Yeah, returning models to the store that you have had in your possession for a few years is a crappy move. I just don’t think that someone opened a box, looked at the models, and vocally expressed their displeasure with how those Hot Wheels were unsatisfactory based on their expectations. You bought them at some point, you should figure out what to do with them. And it should be something other than returning them.
Sometimes returns are the real treasure. Take today. I am traveling, and got into town and had a minute to check a Target near the hotel. I was surprised to see quite a few 2008-2010 Hot Wheels models hanging on the pegs. I took a look at a few, and based on the models that were there (mostly licensed), I decided to dig in.
I checked the pegs and the bin below. By the time I was done, I had put these aside:
Almost all of these are models I have wanted to add to the collection after passing on them when they were actually out, and while I have the R32 Skyline, I wasn’t going to leave it. And that Evo! (I think I left another. Should I go back and get it?) And considering these were $.79 each, I think I did pretty well.

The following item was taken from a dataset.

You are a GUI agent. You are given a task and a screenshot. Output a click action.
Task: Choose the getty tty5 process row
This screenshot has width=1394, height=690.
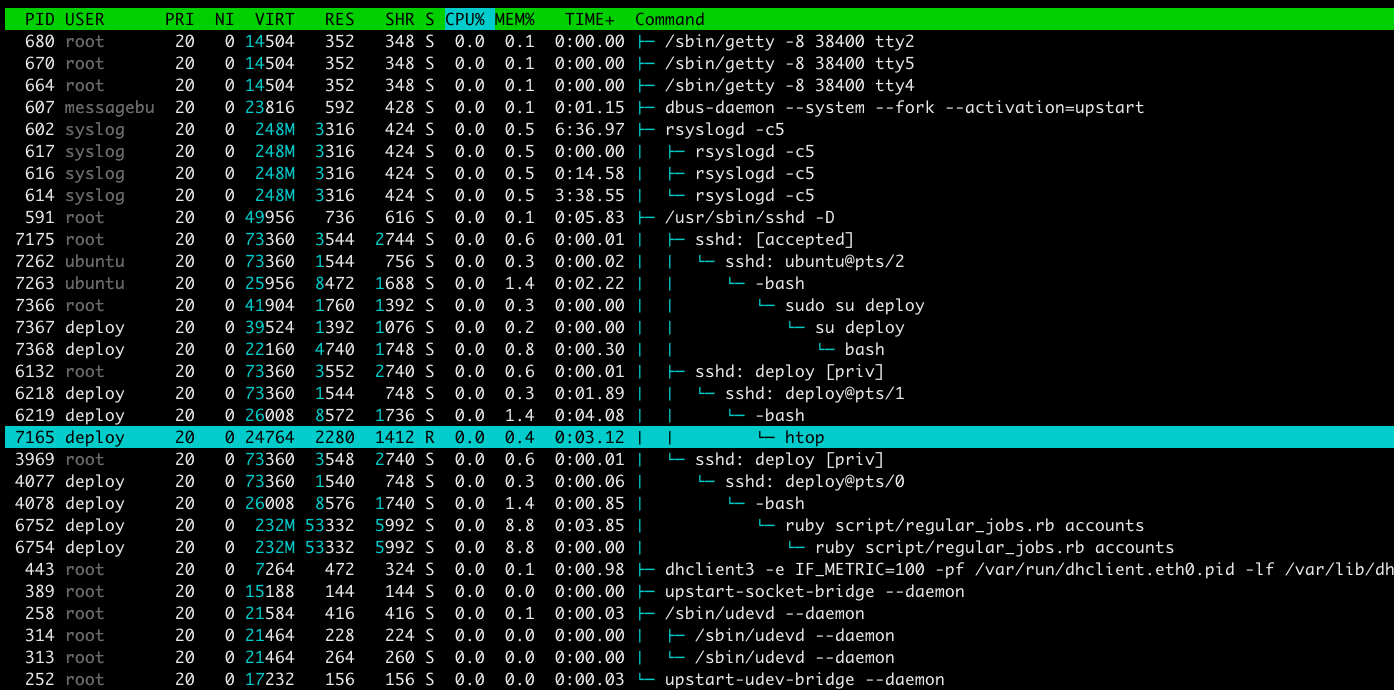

And as great as those Hot Wheels finds were, it was the Matchbox pegs that really delivered. I moved down the aisle to the Matchbox section and saw that they too were holding some older models. It was a little treat to flip through the pegs to see what treasures were hidden behind each other. And treasures they were:
Ah, the Golden Age of Matchbox, represented right here at Target. Remember when this was the bulk of what was hanging? I got a little nostalgic to be honest while going through these.
And the cool thing? These were EXACT SAME pegs that inspired the “Mattel, we want Matchbox back” post that I wrote a few weeks ago, and that garnered quite a bit of attention. These magic pegs are really trying to tell us something…
So yeah, returns are wrong. And yeah, returns are awesome. What a fund day of finds.